« En première mi-temps, on avait encore les jambes lourdes. Je ne vais pas mentir, c’est vrai que je me sens fatigué », a même reconnu samedi Blaise Matuidi après la victoire laborieuse contre Nancy, le 20e.
Le Parisien, fort de son rôle capital depuis neuf mois, est devenu le symbole de la gestion parfois conservatrice de son entraîneur, car il a déjà disputé 46 matches, ratant seulement une rencontre de L1 et deux avec les Bleus depuis août.
« Aujourd’hui l’équipe est fatiguée et la prochaine semaine sera importante pour avoir une bonne récupération », a concédé Ancelotti, désormais face à un beau défi d’ici à la fin de saison.
Rafraîchir
Car lui qui passe pour un habile manager va devoir rafraîchir un groupe qu’il a volontairement réduit depuis janvier, sous peine de voir ses objectifs s’éloigner.
Il est étrange de constater que certains cadres tirent la langue, que d’autres ne jouent ni les grosses affiches de L1 (Marseille) ou de C1 (Valence) et que rien ne change trois jours plus tard pour la réception de Nancy!
Si, avec la répétition des efforts, Matuidi en venait à se blesser, ce serait un rude coup porté au PSG, tant il a pris l’habitude de boucher les trous laissés par ceux qui rechignent à courir.
Étonnant aussi le peu de crédit accordé à un Gameiro, remplaçant contre Valence alors qu’Ibrahimovic était suspendu et Ménez blessé, et surtout la cote, pour ne pas dire la protection, dont jouit un Pastore.
Contre les Espagnols, l’ex-Lorientais, qui n’a jamais démérité quand le technicien italien a fait appel à lui, a dynamité le jeu de son équipe à son entrée et a permis d’égaliser. Avec cinq buts en quatre titularisations, il affiche un beau rapport présence/efficacité.
Ménez, lui, s’est mis à grogner après la perte de son statut causée par l’arrivée de Lucas... et cela n’a pas plu à Ancelotti.
L’attaquant a ainsi été titulaire trois fois en neuf matches depuis janvier, quand il avait commencé 16 fois lors des 19 premières journées.
Et maintenant que le Brésilien de 20 ans, en dedans depuis plusieurs semaines alors qu’il est en phase d’intégration, est blessé, cela va être compliqué de dire à Ménez qu’il est indispensable au projet.

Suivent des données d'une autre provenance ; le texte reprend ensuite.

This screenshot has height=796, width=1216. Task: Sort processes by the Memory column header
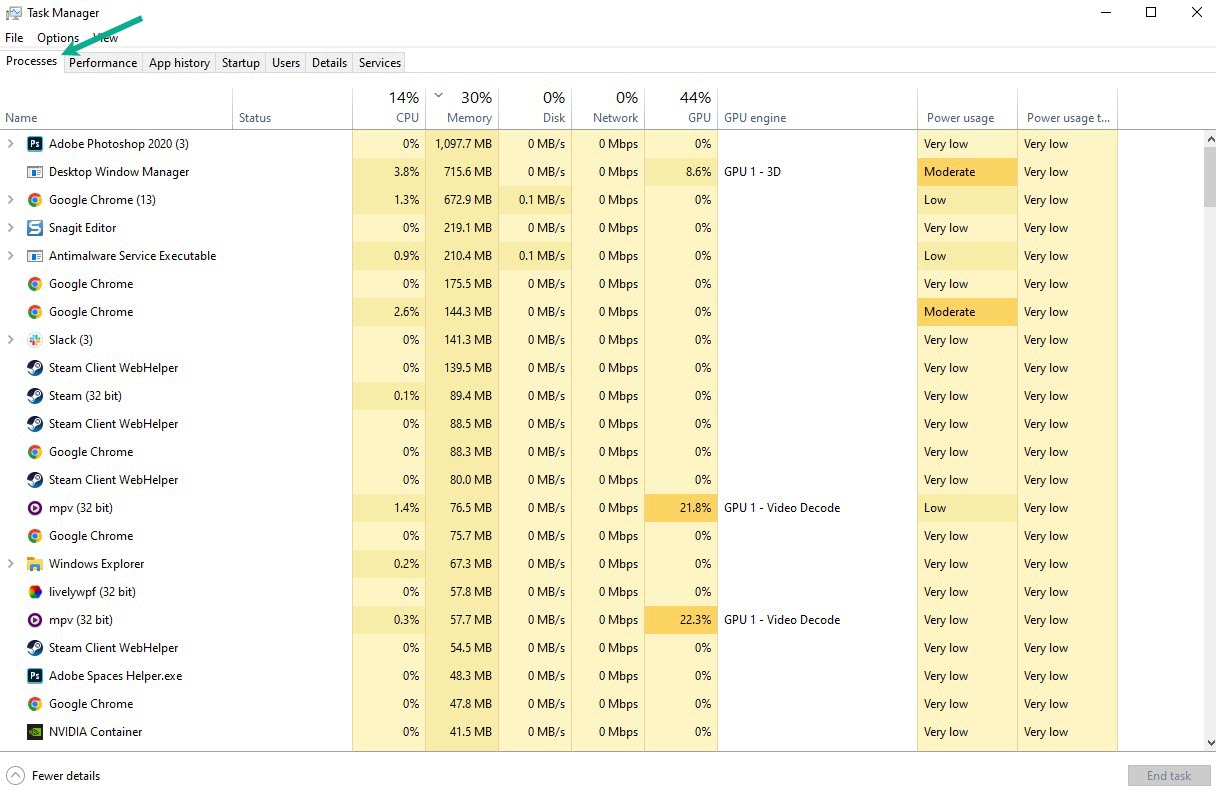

Priorité à la légion étrangère
Fallait-il alors titulariser l’ex-joueur de São Paulo sans discontinuer depuis la 20e journée alors qu’il n’a toujours pas marqué ?
De façon générale, les Français semblent être devenus la variable d’ajustement du PSG, quand ils ne sont pas sacrifiés sur l’autel du résultat.
Les cas de Sakho et Chantôme sont aussi instructifs. Le premier, à force d’être barré par Alex, pourrait changer d’air cet été alors qu’il est titulaire, et plutôt bon, en Bleu. Et si Ancelotti, qui doute de lui depuis le début, lui reproche quelques buts encaissés, le lent mais expérimenté Alex a aussi son lot de casseroles, comme lors de la défaite à Nice.
Quant à Chantôme, il est désormais exilé à droite quand Ancelotti se décide à faire jouer Beckham, pour épauler l’Anglais de 37 ans et le dégager de certaines tâches défensives.
Car face à la pression présidentielle, Ancelotti, qui a toujours préféré les joueurs « âgés » aux plus jeunes, a peut-être pris conscience de sa maigre marge de manœuvre et, doutant des joueurs français, mise sur sa légion étrangère.
Mais, comme la crise de novembre l’a rappelé, c’est un jeu qui reste dangereux dans un vestiaire toujours susceptible sur la question du rapport nationalité/temps de jeu.